## STATED TASK
Render every line of the rows below as a Markdown table with the columns No. and Text, numbering each line in order. Omit blank lines, and keep the pictures out of the answer.

[Stored data entries]

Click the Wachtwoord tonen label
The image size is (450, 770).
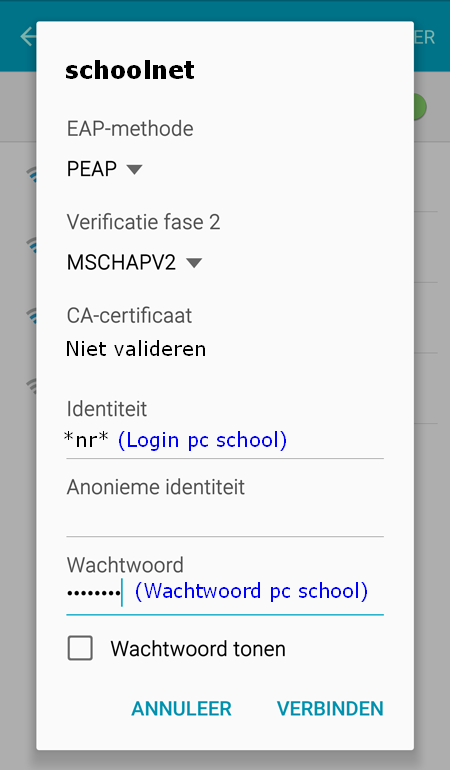(x=198, y=649)
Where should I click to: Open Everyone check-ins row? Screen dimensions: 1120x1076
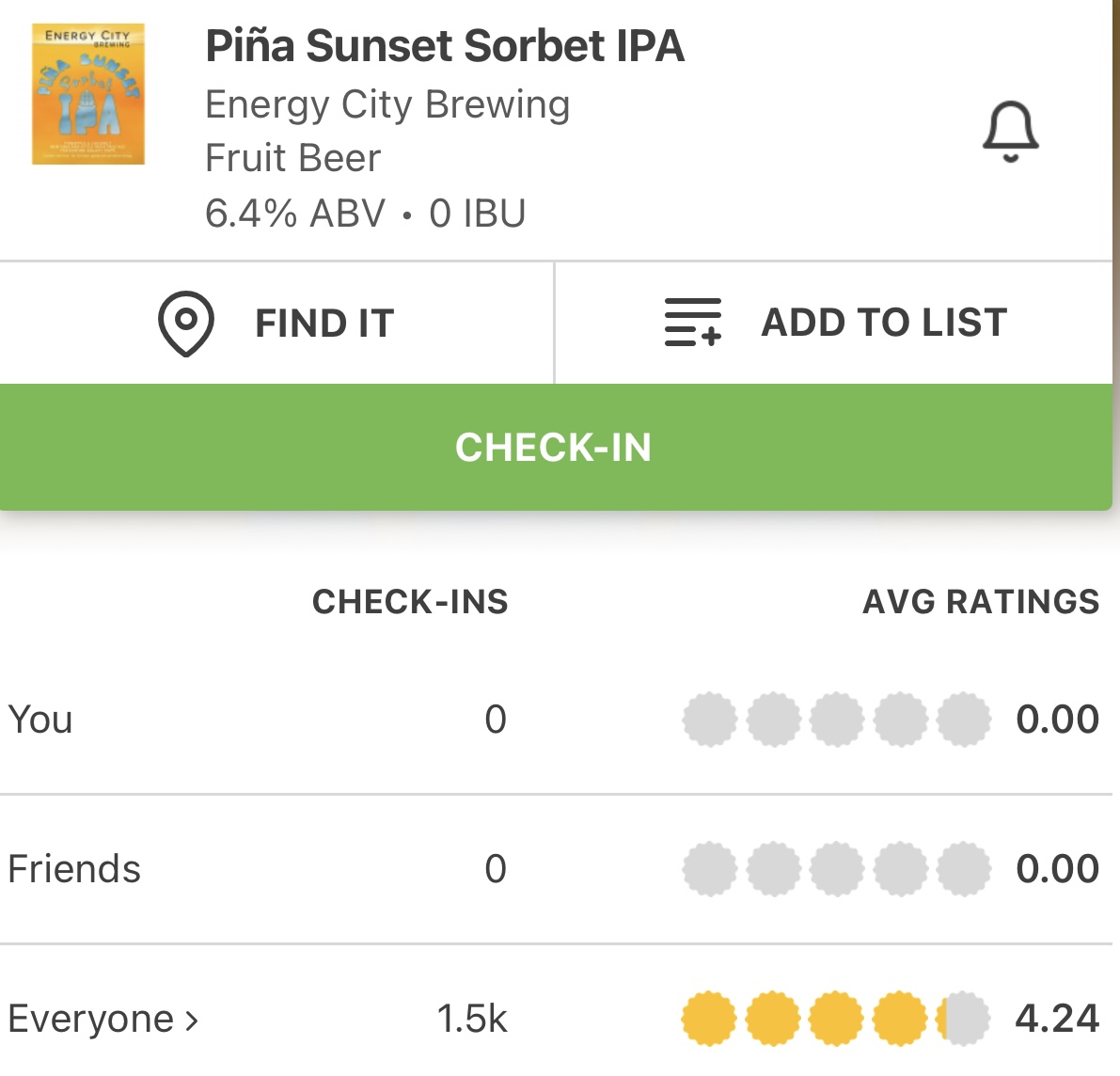coord(90,1019)
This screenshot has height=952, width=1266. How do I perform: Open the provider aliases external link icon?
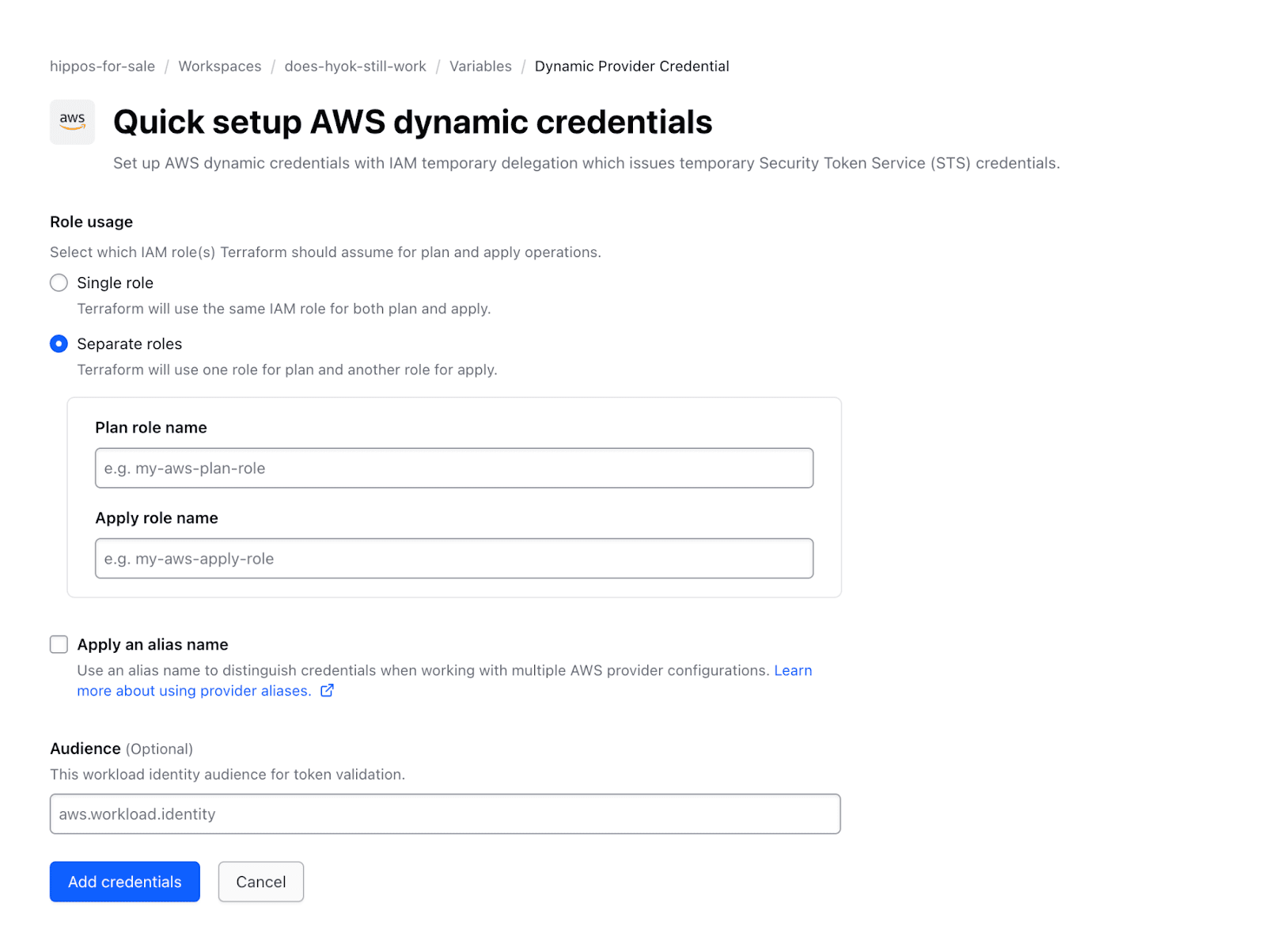tap(326, 690)
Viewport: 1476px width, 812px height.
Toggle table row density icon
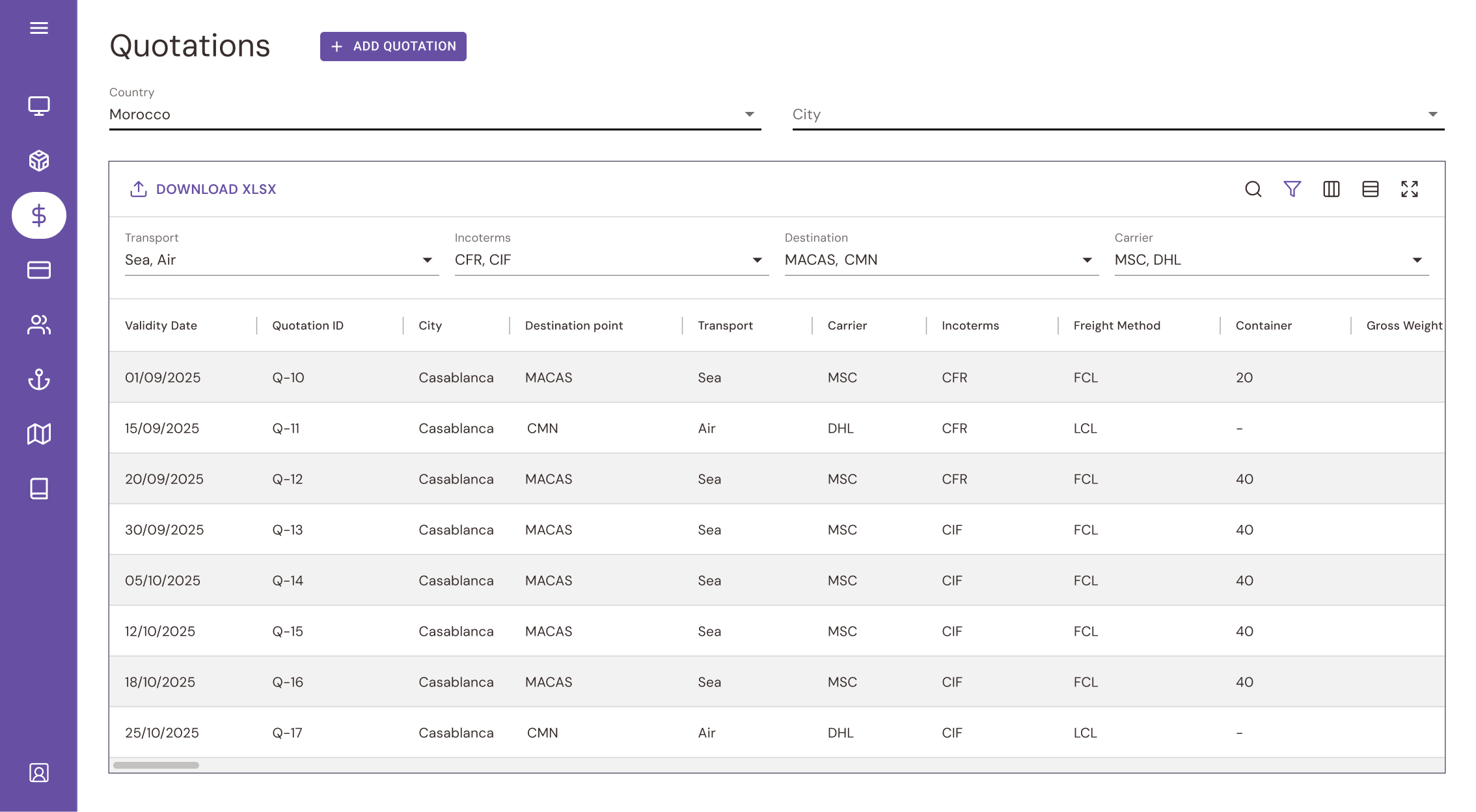[x=1371, y=189]
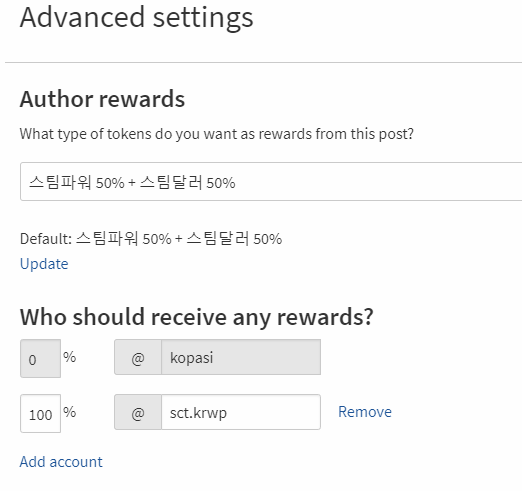Screen dimensions: 522x491
Task: Focus the percentage field showing 100
Action: pos(40,414)
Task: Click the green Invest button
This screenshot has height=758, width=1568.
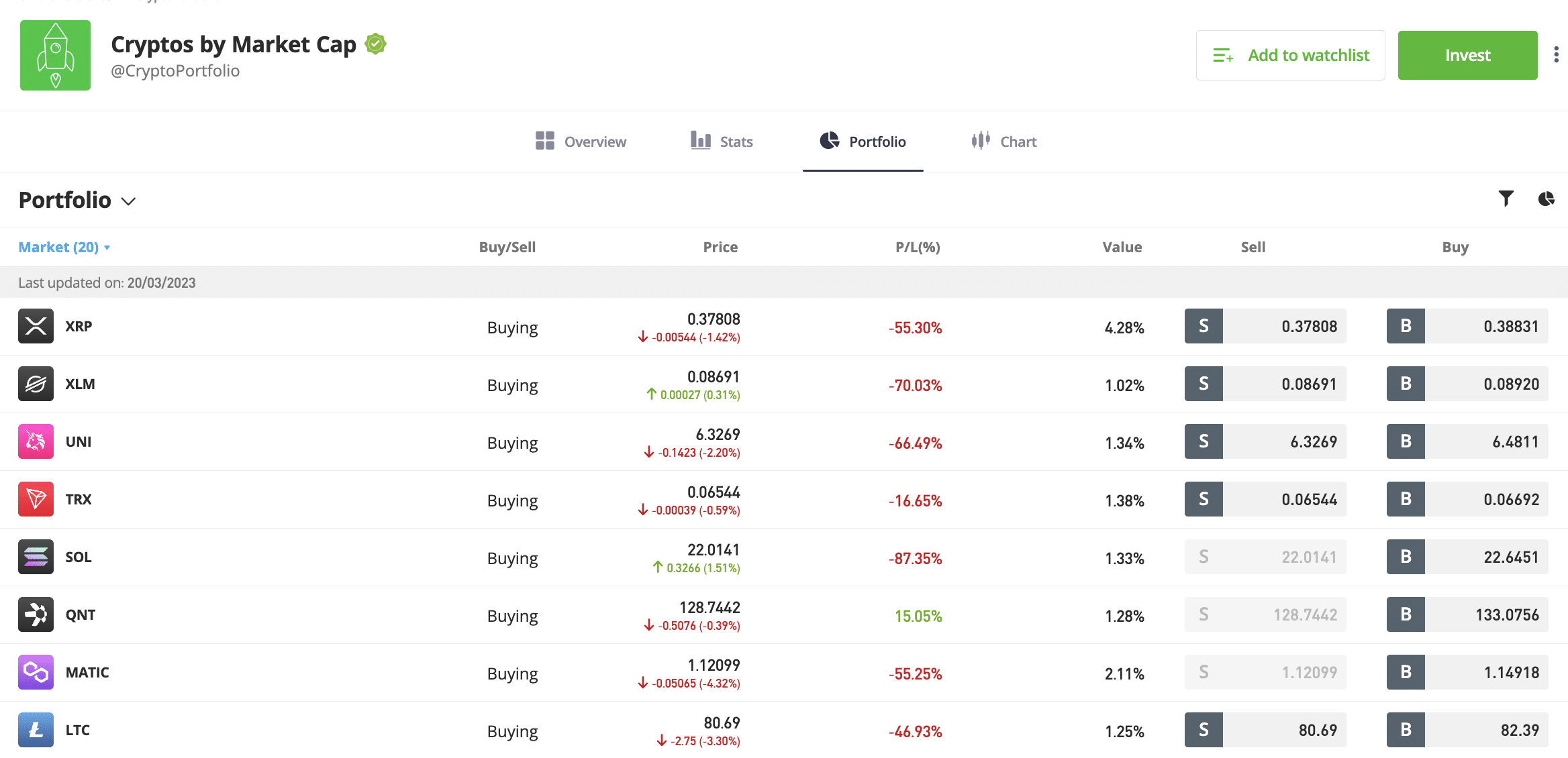Action: point(1467,55)
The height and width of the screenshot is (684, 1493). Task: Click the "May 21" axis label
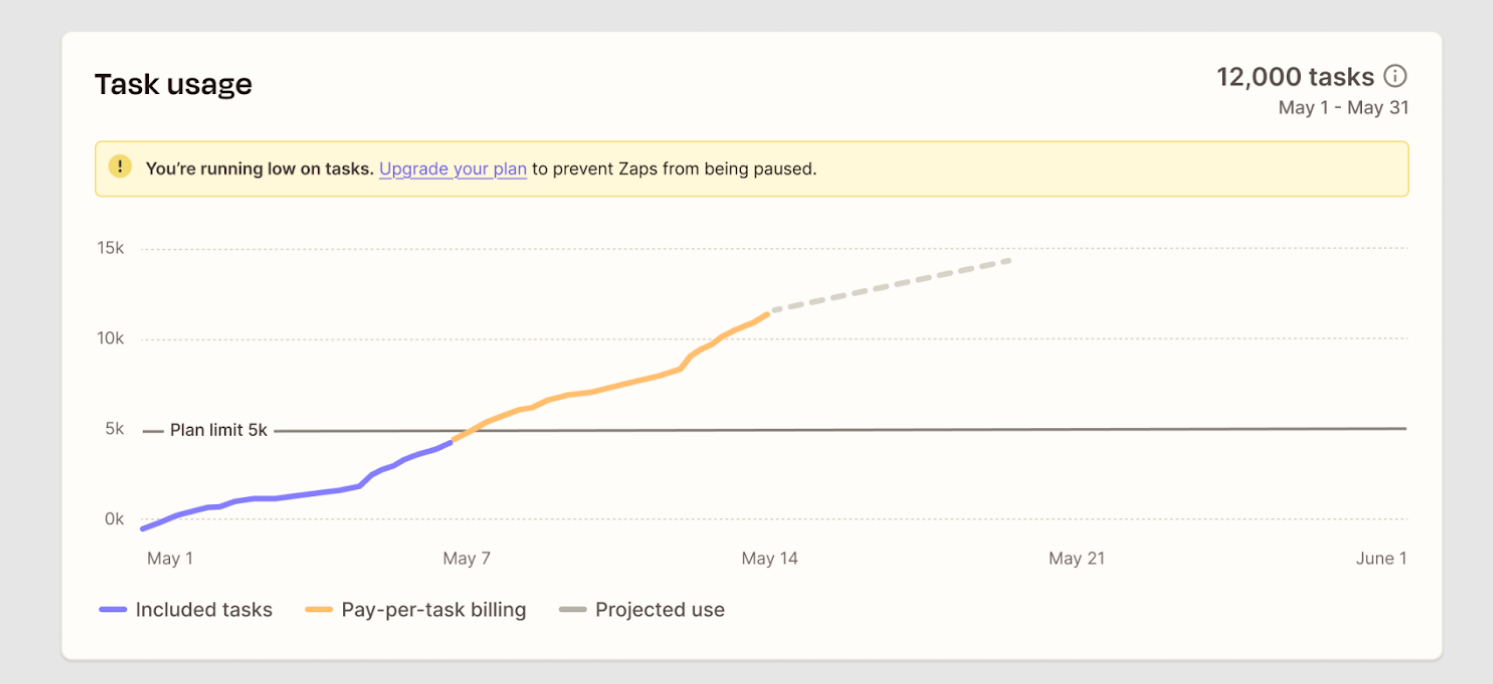click(1075, 558)
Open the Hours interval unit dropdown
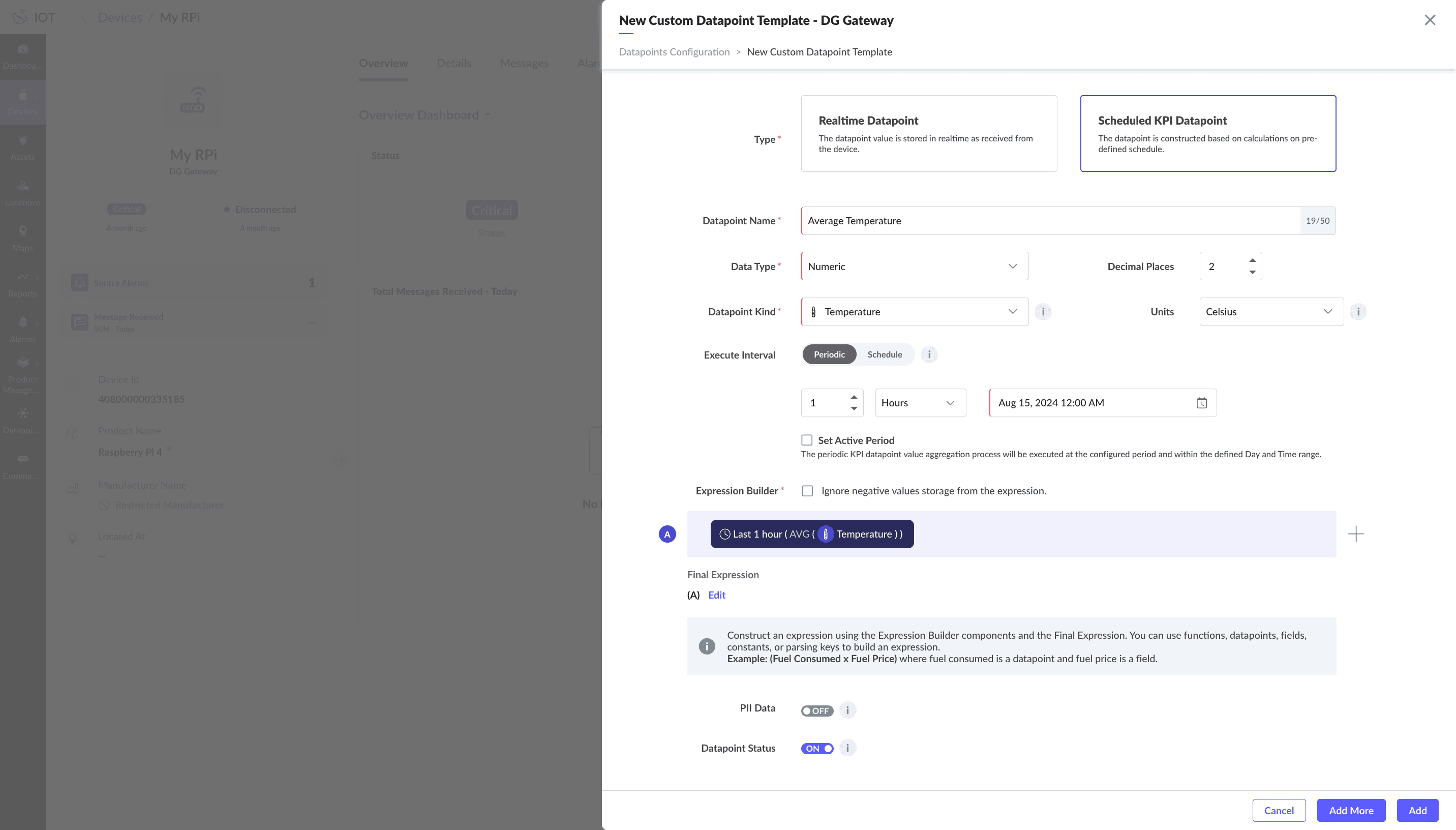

## EXERCISE ANSWER
| No. | Text |
|---|---|
| 1 | Click the Wachtwoord tonen label |
| 2 | The image size is (450, 770). |
| 3 | (x=198, y=649) |
| 4 | Where should I click to: Open Everyone check-ins row? Screen dimensions: 1120x1076 |
| 5 | coord(90,1019) |
| 6 | This screenshot has height=952, width=1266. How do I perform: Open the provider aliases external link icon? |
| 7 | tap(326, 690) |
| 8 | Viewport: 1476px width, 812px height. |
| 9 | Toggle table row density icon |
| 10 | [x=1371, y=189] |
| 11 | Screen dimensions: 522x491 |
| 12 | Task: Focus the percentage field showing 100 |
| 13 | Action: pos(40,414) |
| 14 | Task: Click the green Invest button |
| 15 | This screenshot has height=758, width=1568. |
| 16 | Action: point(1467,55) |
| 17 | The height and width of the screenshot is (684, 1493). Task: Click the "May 21" axis label |
| 18 | click(1075, 558) |
| 19 | Open the Hours interval unit dropdown |